"Each night among us to your side Appoint a fresh and virgin bride; Whom if Our Lord at midnight find, Yet neither should be left behind. Where you may lie as chaste in bed, As pearls together billeted."

Marvell remains critical of the Catholic faith and rituals, characterizing the nuns as opportunists who take advantage of young virgins. He writes in stanza 32 of "the disjointed abbess" who "threads / The jingling chain-shot of her beads," adding of the nuns that "their loud'st cannon were their lungs; / And sharpest weapons were their tongues." Marvell employs the extended metaphor of battle throughout the poem, alluding to Fairfax's military career.

Stanzas 36 through 46 focus on the estate flowers with the use of personification: "Then flowers their drowsy eyelids raise, / Their silken ensigns each displays." They salute "their Governor" with "fragrant volleys" and resemble soldiers on parade presenting their colors.
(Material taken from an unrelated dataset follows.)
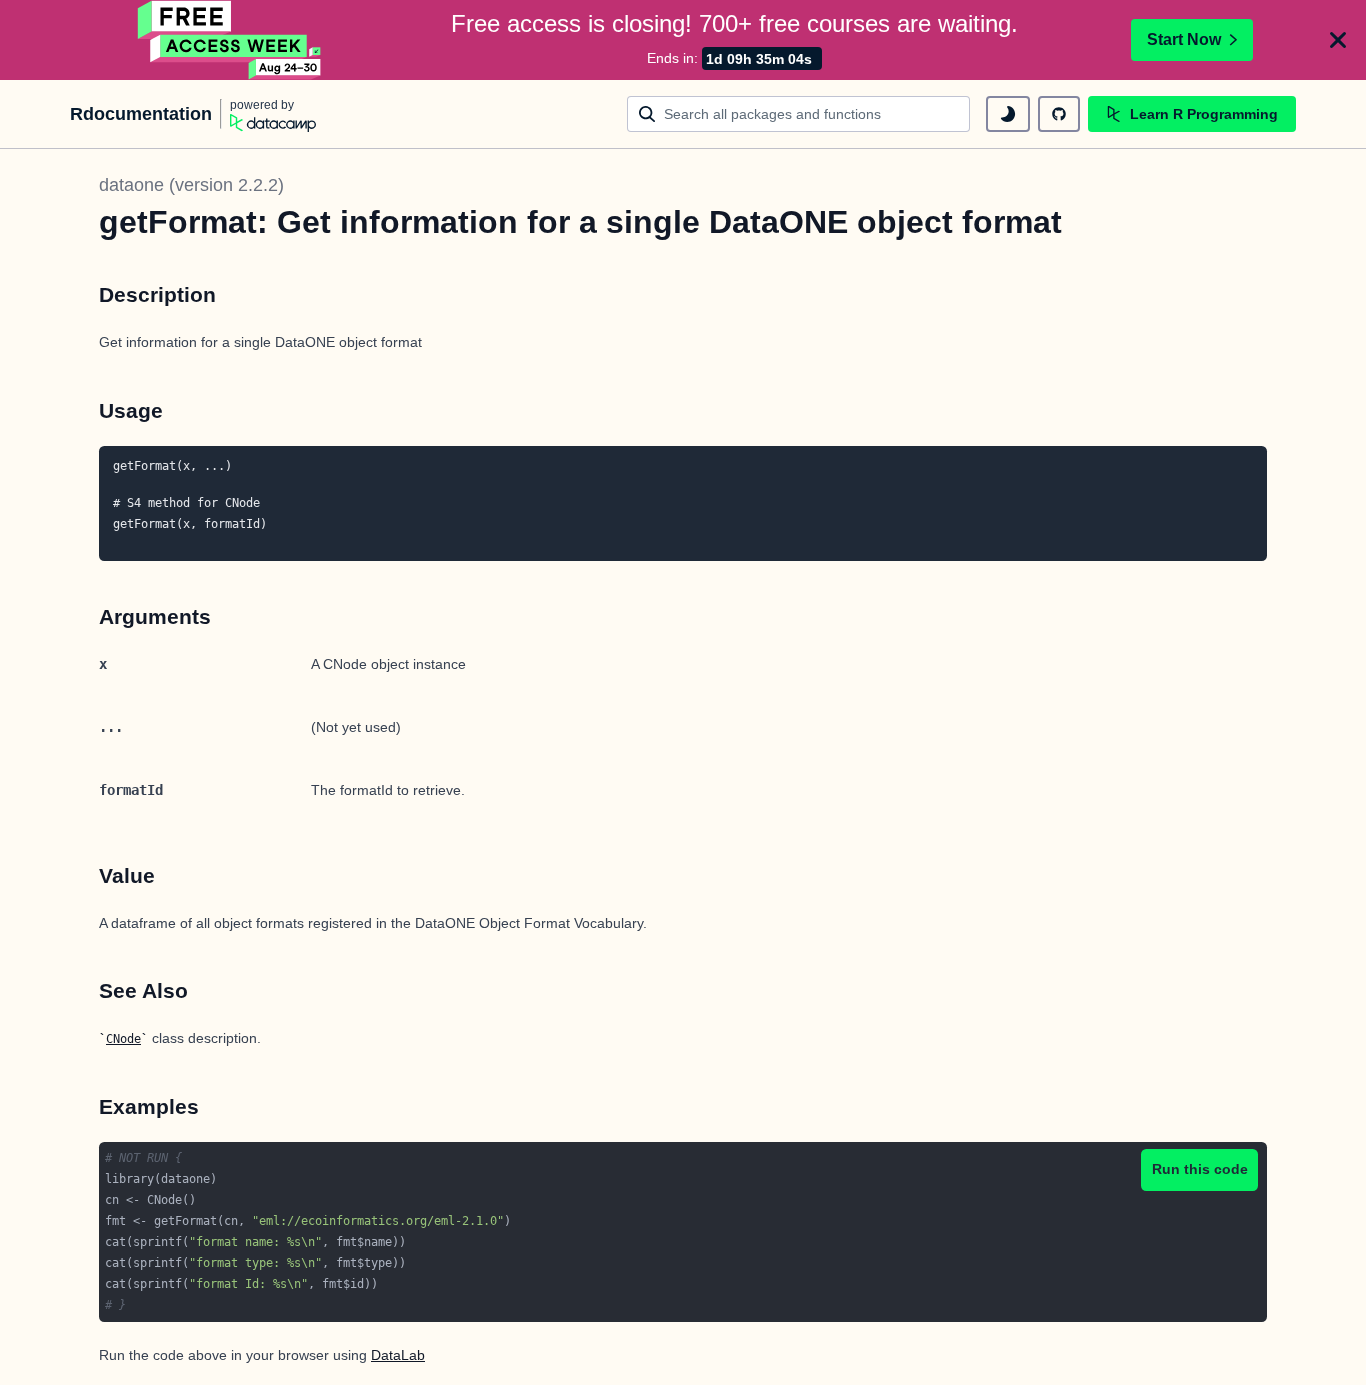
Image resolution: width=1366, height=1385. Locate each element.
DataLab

Military references continue, as in stanza 33 the speaker compares the gardener to a soldier who cares for his "gentle forts." Marvell writes of the estate meadows in stanzas 47 through 60, noting the tall "unfathomable grass" provides a home to grasshoppers, which he also personifies. The grass he describes as "green spires," suggesting a spiritual connotation. He features the mowers, as he does in his series The Mower Poems, comparing them to "Israelites," "Walking on foot through a green sea," continuing his biblical allusions. He also honors the estate woods in stanzas 61 through 81, with three verses focusing on the river. The speaker emphasizes the human connection with nature, sharing with his listeners in stanza 71:

Thus I, easy philosopher, Among the birds and trees confer: And little now to make me, wants or of the fowls, or of the plants. Give me but wings as they, and I Straight floating on the air shall fly: or turn me but, and you shall see I was but an inverted tree.
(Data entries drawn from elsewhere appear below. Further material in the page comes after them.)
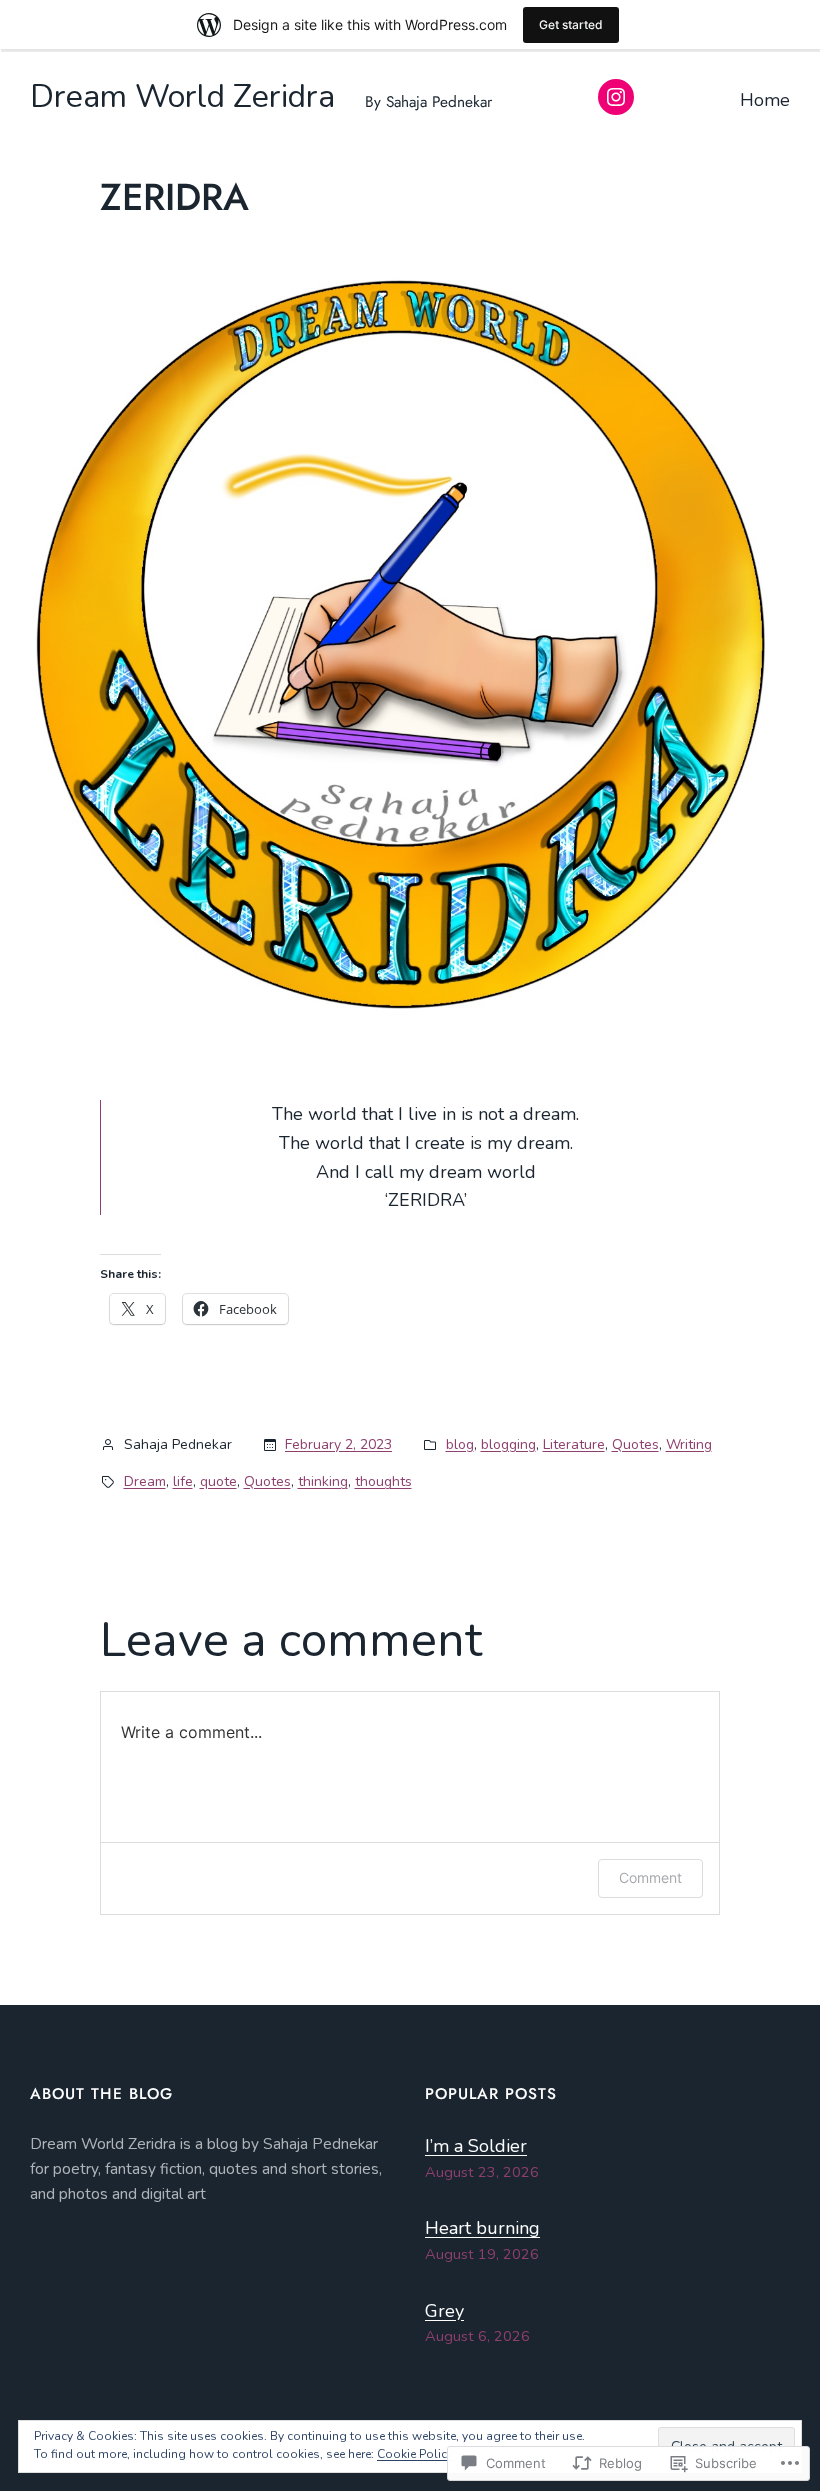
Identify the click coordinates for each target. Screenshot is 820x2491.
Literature (574, 1444)
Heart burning (482, 2228)
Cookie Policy (415, 2454)
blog (460, 1444)
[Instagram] (616, 97)
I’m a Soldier (476, 2146)
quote (218, 1481)
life (183, 1481)
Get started (571, 24)
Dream (145, 1481)
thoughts (383, 1481)
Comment (650, 1877)
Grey (444, 2311)
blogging (508, 1444)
In his final stanzas Marvell turns to his young pupil, Mary, whom he greatly compliments by noting the importance of her presence to the natural beauties of the estate. She tends the gardens, and he characterizes her as a nymph, a classical nature creature, who gives order to her surroundings. She represents the entire Fairfax line, whose efforts have imbued new life on the estate. The speaker closes by inviting his listeners to go inside the house as the evening approaches.

This poem remains important for its country house connections but is not read as much as are Marvell's lyrics. While critics have occasionally attempted to see the poem as a political statement, the results have not proved convincing.